A note arrives from a lawyer called Stephen Cunliffe, stating that his Uncle Bela has died in Canada and left him a fortune. He goes to see Cunliffe, who forwards him a sum of £200 to tide him over until he can begin to enjoy the benefits of his inheritance. However, Nicolas manages to spend this allowance in a matter of days and returns to Cunliffe's office to request a further advance.

Cunliffe now declares that Uncle Bela is very much alive; that he, Cunliffe, is in fact a moneylender and that Nicolas owes him £200, with the MG as security. The distraught Nicolas is told that he can discharge his debt if he is willing to carry out a simple assignment to Prague. He is to bring back a formula for a glass-making process from a glass factory that used to belong to Pavelka, an associate of Cunliffe's.

Nicolas travels to Prague (the city of his childhood) and stays in a plush hotel on Wenceslas Square. He is given a tour of the Czech glass-making industry and spends the night with his guide, a tall attractive girl called Vlasta Simenova. He takes with him a "Norstrund" guidebook, which he is to leave on a desk in the glass factory during his tour. The formula is then hidden inside the book, which he collects at the end of his tour.

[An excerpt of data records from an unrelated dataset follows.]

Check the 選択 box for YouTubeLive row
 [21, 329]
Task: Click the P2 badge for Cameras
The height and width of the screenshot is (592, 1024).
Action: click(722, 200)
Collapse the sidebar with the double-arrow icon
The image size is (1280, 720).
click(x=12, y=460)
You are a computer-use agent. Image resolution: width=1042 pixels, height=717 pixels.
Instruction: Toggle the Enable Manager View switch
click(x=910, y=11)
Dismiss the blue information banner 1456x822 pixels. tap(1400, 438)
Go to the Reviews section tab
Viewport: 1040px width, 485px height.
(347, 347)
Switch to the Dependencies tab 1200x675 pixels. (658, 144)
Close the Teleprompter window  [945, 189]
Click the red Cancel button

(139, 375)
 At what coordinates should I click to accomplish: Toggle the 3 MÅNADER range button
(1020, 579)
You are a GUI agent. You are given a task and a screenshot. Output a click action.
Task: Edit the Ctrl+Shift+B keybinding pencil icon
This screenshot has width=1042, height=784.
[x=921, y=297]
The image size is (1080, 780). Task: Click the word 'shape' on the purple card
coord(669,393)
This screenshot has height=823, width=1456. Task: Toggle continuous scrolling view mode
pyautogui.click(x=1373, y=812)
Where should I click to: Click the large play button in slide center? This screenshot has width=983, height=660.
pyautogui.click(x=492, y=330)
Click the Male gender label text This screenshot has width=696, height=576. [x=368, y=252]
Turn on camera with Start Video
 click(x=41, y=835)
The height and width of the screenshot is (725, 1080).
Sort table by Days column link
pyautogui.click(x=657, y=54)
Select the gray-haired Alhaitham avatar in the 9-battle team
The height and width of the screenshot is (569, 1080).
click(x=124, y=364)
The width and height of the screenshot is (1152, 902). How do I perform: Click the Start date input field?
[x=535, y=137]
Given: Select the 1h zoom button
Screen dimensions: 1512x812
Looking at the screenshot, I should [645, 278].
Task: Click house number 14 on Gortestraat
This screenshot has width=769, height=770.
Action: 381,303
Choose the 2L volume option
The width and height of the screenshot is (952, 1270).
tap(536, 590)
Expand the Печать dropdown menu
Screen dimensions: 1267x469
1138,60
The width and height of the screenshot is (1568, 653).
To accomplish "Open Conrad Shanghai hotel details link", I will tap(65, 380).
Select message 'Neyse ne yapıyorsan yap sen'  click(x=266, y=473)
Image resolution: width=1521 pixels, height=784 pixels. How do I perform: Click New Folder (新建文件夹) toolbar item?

Returning to England, Nicolas's debt is written off and he is paid a further £200. However, Cunliffe informs him that the formula is incomplete and requests him to make a second trip, taking a new Norstrund guidebook.

On this second trip, Maura gives him another Norstrund as a present, so he now has two. He tours the glass factory as before and returns to his hotel. His waiter Josef attempts to drug him and while Nicolas pretends to sleep, Josef finds one of the Norstrunds and starts to cut it open. Nicolas sees that there is a document made of rice-paper hidden in the spine of the book. Reading it, he realises that it concerns British nuclear secrets and understands that instead of smuggling glass-making secrets out of Prague, Cunliffe is using Nicolas to smuggle British nuclear secrets out of England.

In a panic, Nicolas flushes the document down the toilet. He leaves the hotel and tries to get to the British embassy, however he realises he has left his wallet and passport in the hotel room. He returns to the hotel where he is beaten up by StB agents, who think he has passed the document on.

Nicolas escapes and hides out in Prague, eventually managing to meet up with Vlasta again, but realises she is an StB agent because she has knowledge of him that he had not told her. Eventually he is able to get to the British Embassy disguised as a milkman.

In the embassy, he is interrogated and debriefed for ten weeks, before finally being made to sign the Official Secrets Act. His knowledge allows the British to capture the Czech network in Britain and Nicolas is sent home in a prisoner exchange for Cunliffe.

At the conclusion, Nicolas receives a letter from his Uncle Bela, who is in fact dying and wants Nicolas to take over his business.